### TEXT SEGMENT

Whatever you find, come and talk about it on the Open Shelves Classification group.

Labels: open shelves classification, osc

Monday, January 12th, 2009

New home page

We’ve been working on a new home page. Here’s our latest version, largely Alana‘s work.

Right now some users get it and some don’t. You can force it to show the new one or the old one.

Come talk about it here.

I shouldn’t forget to mention that members debated earlier mockups extensively (392 messages!). Wow. Kudos to Alana for keeping her cool in the face of a hundred-headed critic!

Labels: design, new features

Friday, January 9th, 2009

January Early Reviewer Books

The January batch of Early Reviewer books is up! We’ve got 38 books this month, and a grand total 670 copies to give out.

First, make sure to sign up for Early Reviewers. If you’ve already signed up, please check your mailing address and make sure it’s correct.

Then request away! The list of available books is here:
http://www.librarything.com/er/list

The deadline to request a copy is the end of the month— January 31st at 6pm EST.

Eligiblity: Publishers do things country-by-country. This month we have publishers who can send books to the US, Canada, the UK, Israel and Italy. Make sure to check the flags by each book to see if it can be sent to your country.

Thanks to all the publishers participating this month!

12 Bantam Barbour Books
Candlewick Canongate Books Clotho Press Doubleday Books Doubleday Canada Foremost Press Gefen Publishing House Grand Central Publishing Henry Holt and Company IAP Picador Pomegranate Random House Canada Shambhala Springboard Press St. Martin’s Press The Overlook Press The Permanent Press Toby Press W.W. Norton Weinstein Books

Labels: early reviewers, LTER

Friday, January 9th, 2009

Will you like it?

I added something I’ve been working off-and-on for about a year*: “Will you like it?” Here’s an example, correctly predicting that I will like Nabokov’s King, Queen, Knave:

You’ll find the section on work pages.

Because it requires a lot of processing, you have to click to get the result. Here it is, correctly predicting that I would not enjoy a popular book about Knitting:

Each assessment has a “certainty” score (eg., “high,” “low,” etc.) based largely on how popular the book is. You can see the raw scores by hovering over the downward arrow.

How good is it? Meh. It’sokay.

This is a devilishly hard algorithm to get right. I have some ideas for improvement, but it’s fundamentally a lark and a conversation piece at present, so I don’t want to waste too much time on it.

How it works. In case you’re interested, it works completely apart from our book-to-book recommendation system, or the system that aggregates those recommendations into member-specific lists of 1,000 recommended books. Instead, “Will you like it?” works directly from the data, examining the users who have a book and how their books relate to yours.

As such, it isn’t very good at sussing out where your tastes differ from those of people who share your books. For example, my large collection of books on Greek history match me up with people who enjoy other ancient history, but I am not that interested in early Republican Rome, no matter what the algorithm thinks.

What’s interesting? I’m not going to claim it’s perfect, but it’s interesting that, to my knowledge, nobody’s every tried this before.

I think this is yet another case of Amazon limiting the horizons of what people imagine online, particularly in the online book world. Amazon pioneered book-to-book and user-to-book reviews. The work was groundbreaking but it was also routed in commercial success. User-to-book recommendations drive customers to books they’ll like and book-to-book recommendations help them find the perfect book, as well as increase the number of items in each order. Giving people honest assessments of whether they’ll like a book is murkier. Does Amazon want to tell a customer they won’t enjoy something? And what if they’re wrong?

Meanwhile, LibraryThing succeeds by being fun and interesting, not by selling books. It gives us a rare freedom to invent features that don’t sell books, like our Unsuggester—what books will you hate?—and now this.

I started a topic to discuss it.


*Don’t worry. This didn’t distract. I just pushed two combination/separation bug fixes, and Chris and I are hard at work on the catalog, in preparation for some larger changes (ETA: one week?).

### DATA UNDER STUDY
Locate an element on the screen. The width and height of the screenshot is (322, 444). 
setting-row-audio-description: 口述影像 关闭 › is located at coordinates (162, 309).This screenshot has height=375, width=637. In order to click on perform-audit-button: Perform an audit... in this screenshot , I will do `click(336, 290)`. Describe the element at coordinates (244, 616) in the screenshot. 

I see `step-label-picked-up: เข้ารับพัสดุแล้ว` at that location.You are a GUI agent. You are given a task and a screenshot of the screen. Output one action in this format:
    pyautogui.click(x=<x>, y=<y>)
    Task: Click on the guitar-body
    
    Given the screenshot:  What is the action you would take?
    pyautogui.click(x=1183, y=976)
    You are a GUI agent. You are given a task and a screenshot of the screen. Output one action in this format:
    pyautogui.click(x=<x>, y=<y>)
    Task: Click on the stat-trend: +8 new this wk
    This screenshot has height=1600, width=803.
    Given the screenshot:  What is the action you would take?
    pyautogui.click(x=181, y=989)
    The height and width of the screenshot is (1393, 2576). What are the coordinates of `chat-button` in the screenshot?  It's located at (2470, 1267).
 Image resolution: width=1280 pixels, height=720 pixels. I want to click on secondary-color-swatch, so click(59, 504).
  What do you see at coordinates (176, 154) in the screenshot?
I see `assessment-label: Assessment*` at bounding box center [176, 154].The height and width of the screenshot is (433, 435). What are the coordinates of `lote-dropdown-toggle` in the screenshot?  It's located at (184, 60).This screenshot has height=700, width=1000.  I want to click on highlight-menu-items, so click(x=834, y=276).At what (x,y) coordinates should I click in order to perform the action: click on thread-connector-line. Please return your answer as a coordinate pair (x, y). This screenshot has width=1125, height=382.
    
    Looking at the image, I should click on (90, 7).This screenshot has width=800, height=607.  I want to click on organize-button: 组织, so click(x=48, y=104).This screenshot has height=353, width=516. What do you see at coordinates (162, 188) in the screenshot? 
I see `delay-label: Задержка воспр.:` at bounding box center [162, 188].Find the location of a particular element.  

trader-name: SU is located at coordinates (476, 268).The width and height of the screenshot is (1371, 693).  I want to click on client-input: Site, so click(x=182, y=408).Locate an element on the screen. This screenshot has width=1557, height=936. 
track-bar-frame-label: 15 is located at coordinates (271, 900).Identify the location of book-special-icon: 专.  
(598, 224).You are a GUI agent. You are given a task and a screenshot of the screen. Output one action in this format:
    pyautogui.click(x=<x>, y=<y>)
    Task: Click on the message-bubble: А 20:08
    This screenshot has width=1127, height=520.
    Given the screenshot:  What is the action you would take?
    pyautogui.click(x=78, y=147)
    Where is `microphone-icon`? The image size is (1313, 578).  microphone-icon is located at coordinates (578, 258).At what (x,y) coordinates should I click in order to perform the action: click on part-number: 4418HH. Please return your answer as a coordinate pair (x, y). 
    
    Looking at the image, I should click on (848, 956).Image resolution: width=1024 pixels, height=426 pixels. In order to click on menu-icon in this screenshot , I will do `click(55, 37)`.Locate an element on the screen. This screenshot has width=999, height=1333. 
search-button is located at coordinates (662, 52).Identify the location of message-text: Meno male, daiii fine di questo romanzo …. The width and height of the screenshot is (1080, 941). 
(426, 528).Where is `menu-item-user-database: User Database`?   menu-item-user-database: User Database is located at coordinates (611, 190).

### YOUR OBJECTIVE
Please state how many books and how many copies the January batch of Early Reviewer books contains, according to the blog text.

### ANSWER TO THE EXERCISE
The January batch has 38 books and a grand total of 670 copies to give out.